Member of the Wisconsin State Assembly
- In office 1951 – December 31, 1953

Personal details
- Born: John E. Reilly Jr. December 20, 1902 Milwaukee, Wisconsin
- Died: December 5, 1963 (aged 60)

= John E. Reilly Jr. =

American legislator, lawyer, and jurist

John E. Reilly Jr. (December 20, 1902 - December 5, 1963) was an American legislator, lawyer, and jurist.

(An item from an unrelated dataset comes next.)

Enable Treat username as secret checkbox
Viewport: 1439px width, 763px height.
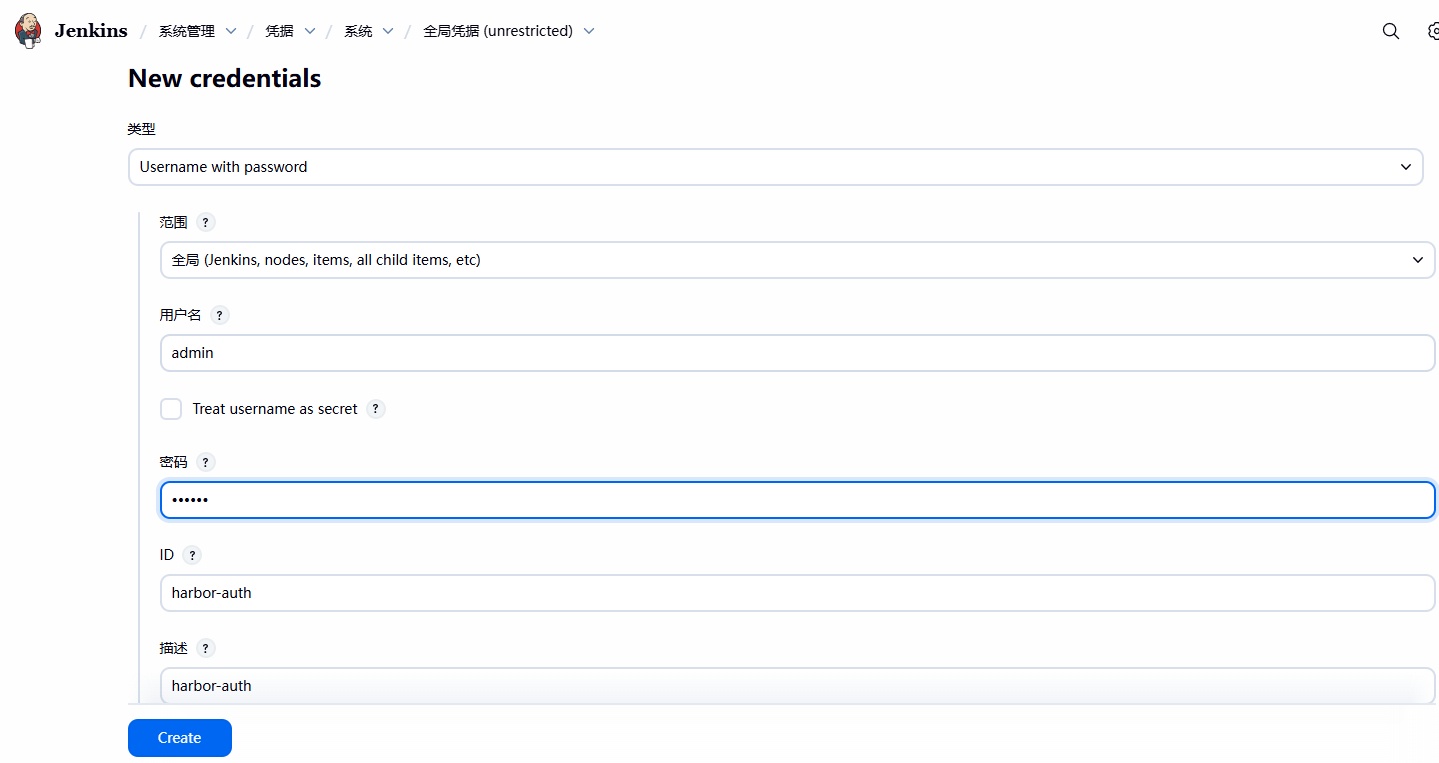[x=171, y=409]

Born in Milwaukee, Wisconsin, Reilly went to Marquette Academy (now Marquette University High School). Reilly received his law degree from University of Washington School of Law, in 1928, and then practiced law in Milwaukee, Wisconsin. He lived in Wauwatosa, Wisconsin. Reilly served in the United States Army during World War II and was on the Allied War Crime Commission. Reilly served in the Wisconsin State Assembly from 1951 until December 31, 1953, when Governor Walter Kohler Jr. appointed Reilly Judge of Milwaukee County Civil Court. He served as judge for six months until he lost a primary election for Wisconsin civil court judge. In 1959, Reilly was appointed Milwaukee Court Court Commissioner. Reilly was a Republican. Reilly died of lung cancer at the Wood Veterans Administration Hospital.